Adi Shankara Citazioni su Brahman
Conoscendo il Brahman si ottiene l’Immortalità qui [in questo corpo]. Non c’è altra via per raggiungerla.
Solo Brahman è reale; il mondo è l’apparenza [di Brahman]. E, in ultima analisi, non c’è differenza tra Brahman e Atman, il Sé individuale.
Chi conosce questo Brahman, nascosto nella caverna del cuore, recide anche qui il nodo dell’ignoranza.
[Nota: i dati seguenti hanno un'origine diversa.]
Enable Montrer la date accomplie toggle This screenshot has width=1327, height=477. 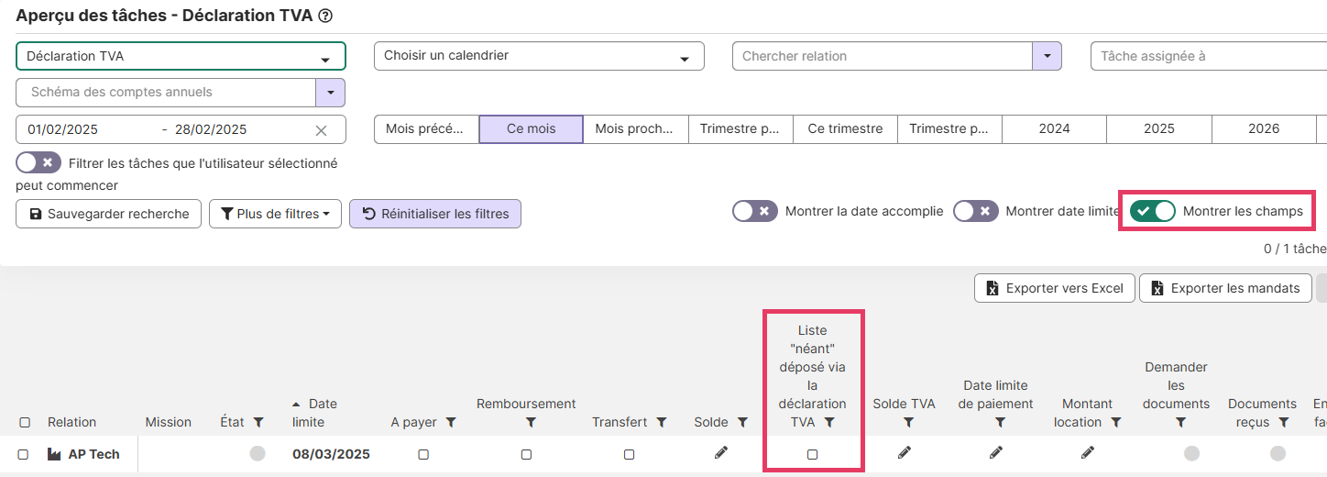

Come una pietra, un albero, una paglia, un chicco, un tappeto, un tessuto, una pentola e così via, quando vengono bruciati si riducono a terra (da cui provenivano), così il corpo e i suoi organi di senso, bruciati nel fuoco della Conoscenza, diventano Conoscenza e vengono assorbiti nel Brahman, come l’oscurità nella luce del sole.
Le catene del cuore si spezzano, tutti i dubbi si risolvono e tutte le opere cessano di non dare frutto, quando si contempla Lui (Brahman), che è sia alto sia basso.
Che illusione, che dolore, può esserci per colui che contempla l’unità [tra jiva e Brahman]?
Gli dèi e i veggenti di un tempo che lo conoscevano (Brahman) raggiunsero una pace eterna—e non gli altri.
Colui che vede se stesso in tutte le creature, grazie alla sua vera comprensione, prima raggiunge l’unità con tutti e poi realizza il Brahman eterno.
Coloro che sono assorbiti in Brahman diventano immortali.
Coloro che conoscono Lui (Brahman) diventano immortali.
Dopo averlo conosciuto (Brahman), non si è più macchiati da azioni peccaminose.